# Bodybuilding Documentary



## Guest (Jul 28, 2005)

My name is John Joe Bardsley and I work for Firecracker Films, a well established British independent television company (www.firecrackerfilms.com). We have recently been commissioned by Channel Five to make an hour long factual documentary, exploring bodybuilding. Rather than produce a sensational film about this subject, we want to speak to people who understand the pressures that bodybuilders face. If you are interested in taking part in the film, please do not hesitate to get in contact with me by email, jo[email protected], many thanks.


----------



## Guest (Jul 28, 2005)

best of luck with the film, and welcome to the forum.

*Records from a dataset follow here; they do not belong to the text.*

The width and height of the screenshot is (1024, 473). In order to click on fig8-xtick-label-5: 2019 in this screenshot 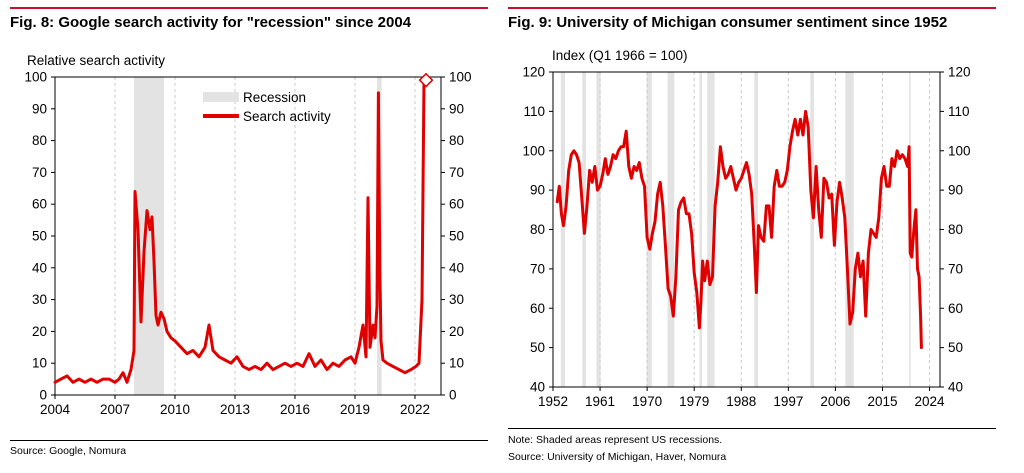, I will do `click(355, 410)`.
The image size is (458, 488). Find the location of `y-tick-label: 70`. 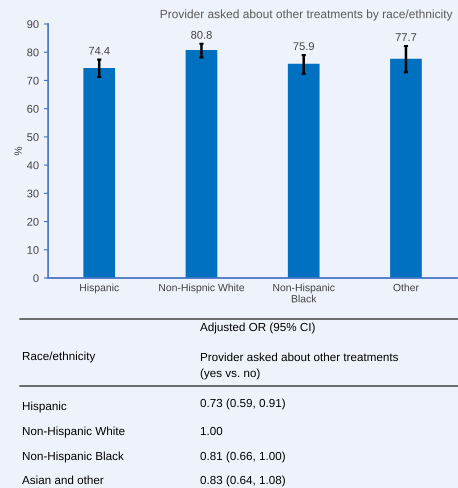

y-tick-label: 70 is located at coordinates (33, 80).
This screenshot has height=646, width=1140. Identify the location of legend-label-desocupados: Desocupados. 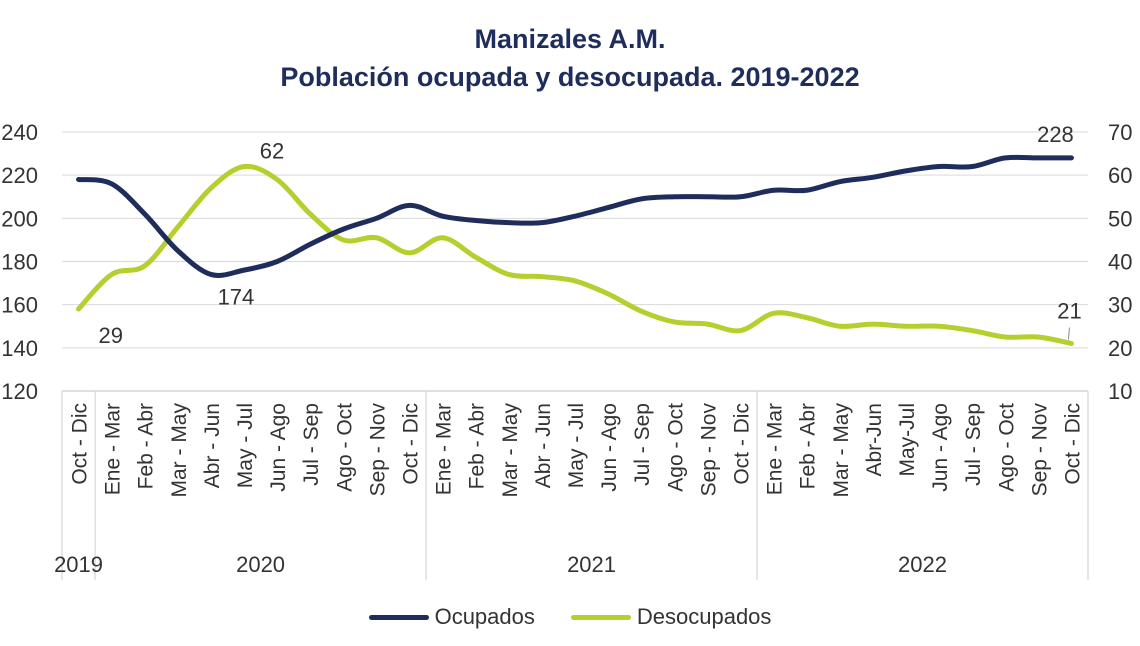
(704, 616).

please post back to let us no when the film will be broadcast so we can all watch

cheers steve


----------



## BigDaddy1466867923 (Jun 22, 2005)

Hello John Joe

Welcome to the board and best of luck with the show, will be looking forward to seeing it


----------



## BigDaddy1466867923 (Jun 22, 2005)

John Joe just out of curiosity...will there be money involved for those who take part in your documentary?


----------



## Guest (Aug 16, 2005)

sounds interesting the program on sky about bodybuilding wa good


----------



## Guest (Aug 16, 2005)

is this the same one joe is going to be on?


----------



## BigDaddy1466867923 (Jun 22, 2005)

Yes


----------